- _Exercise description_
The records below are to be copied exactly, with their pictures left out.
——————————
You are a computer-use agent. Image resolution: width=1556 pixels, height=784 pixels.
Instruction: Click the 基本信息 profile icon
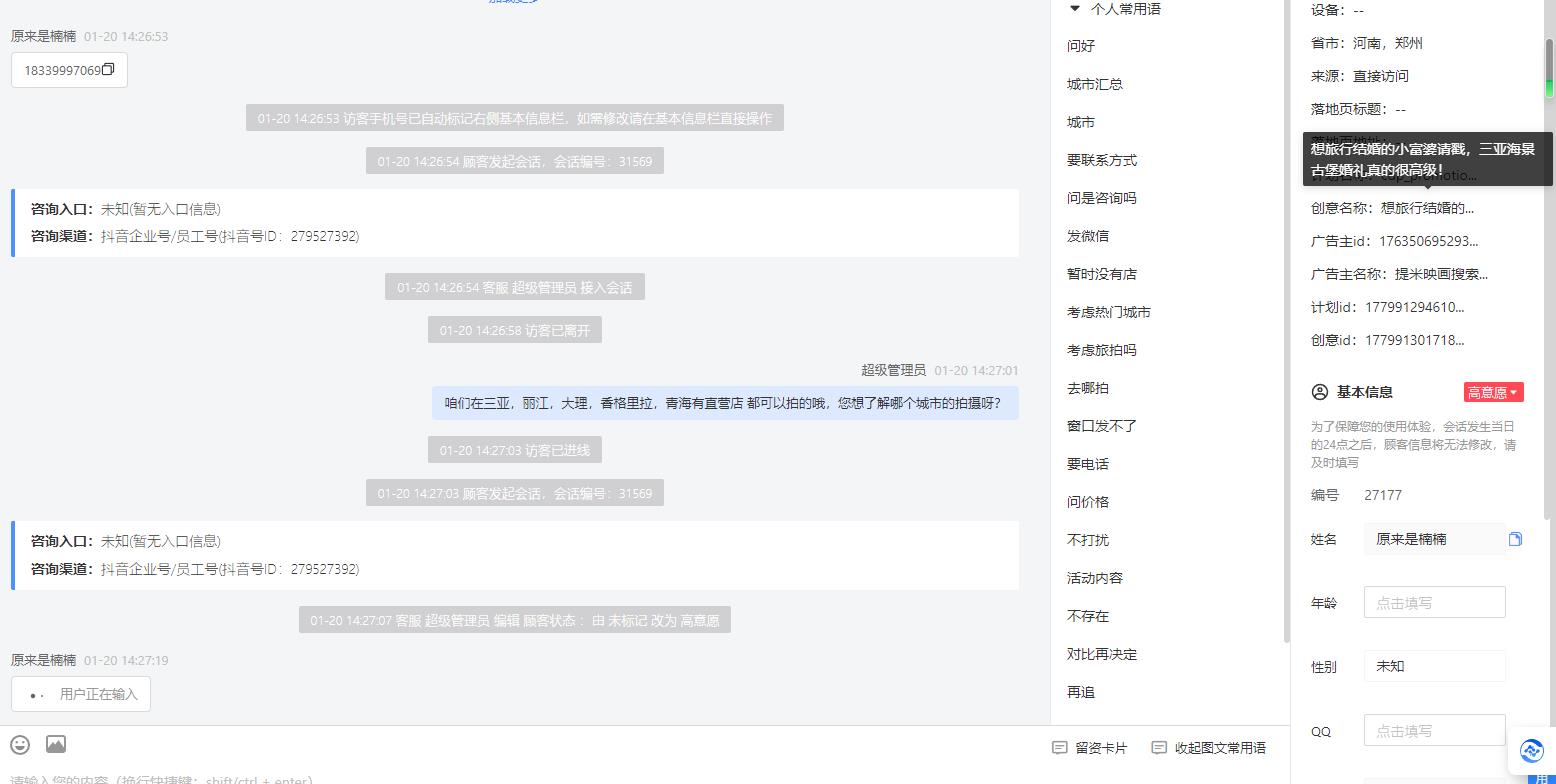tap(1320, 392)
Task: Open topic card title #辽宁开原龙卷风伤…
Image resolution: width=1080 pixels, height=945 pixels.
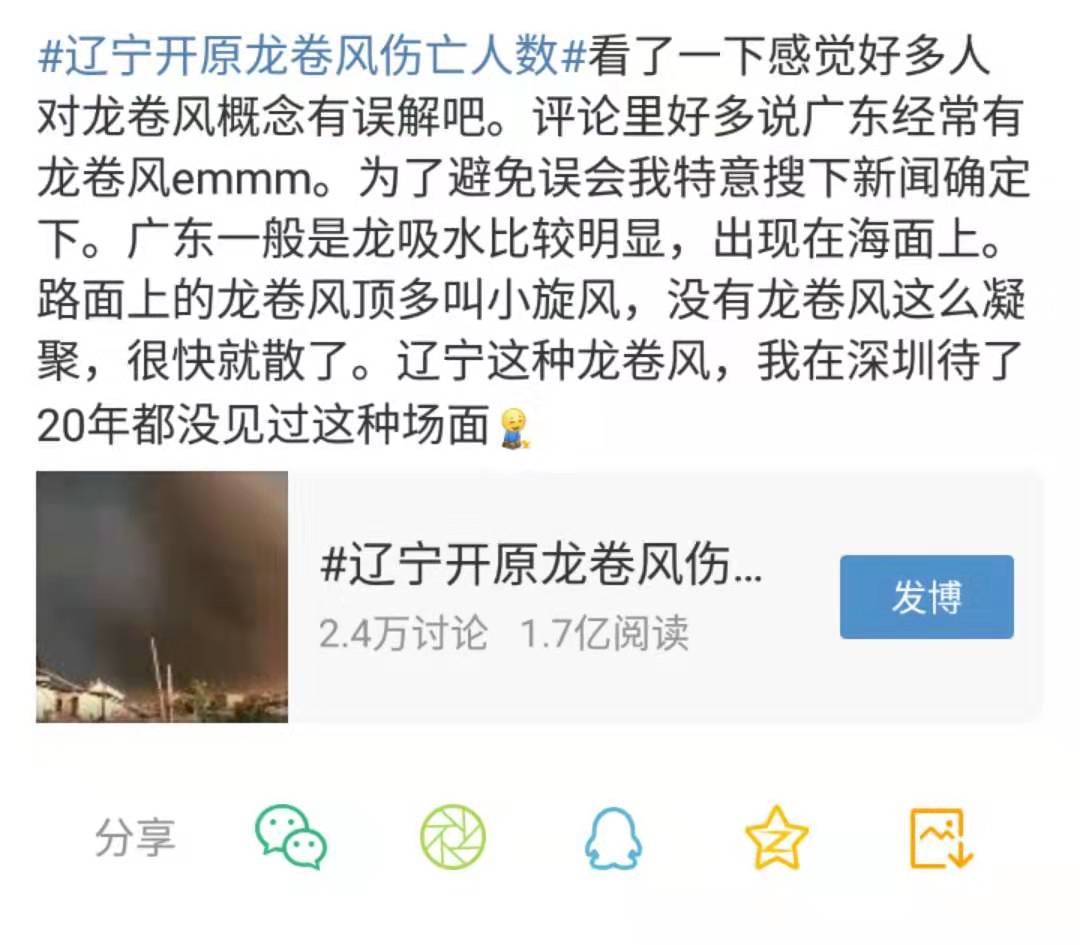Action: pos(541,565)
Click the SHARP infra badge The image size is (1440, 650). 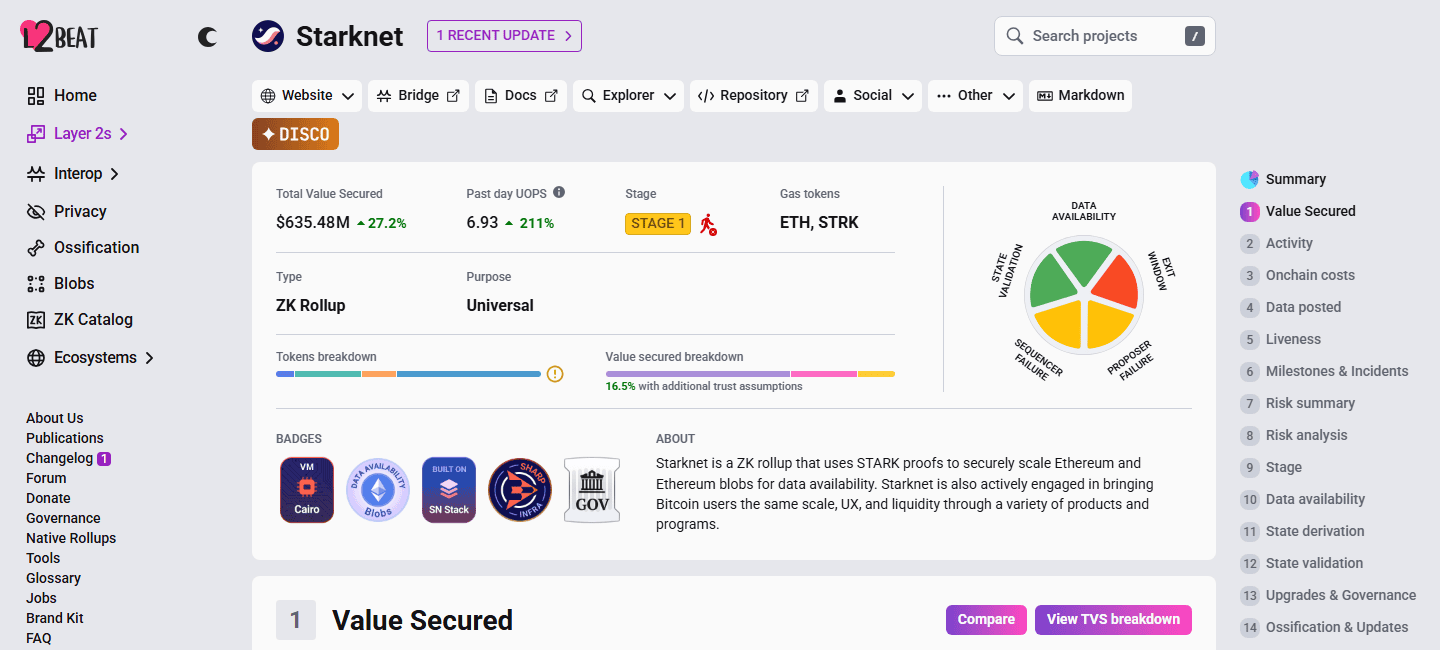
——————————
- _Solved exercise_
You are a computer-use agent. Image resolution: width=1556 pixels, height=784 pixels.
Instruction: Click the 基本信息 profile icon
tap(1320, 392)
Task: Open topic card title #辽宁开原龙卷风伤…
Image resolution: width=1080 pixels, height=945 pixels.
Action: pos(541,565)
Click the SHARP infra badge The image size is (1440, 650). 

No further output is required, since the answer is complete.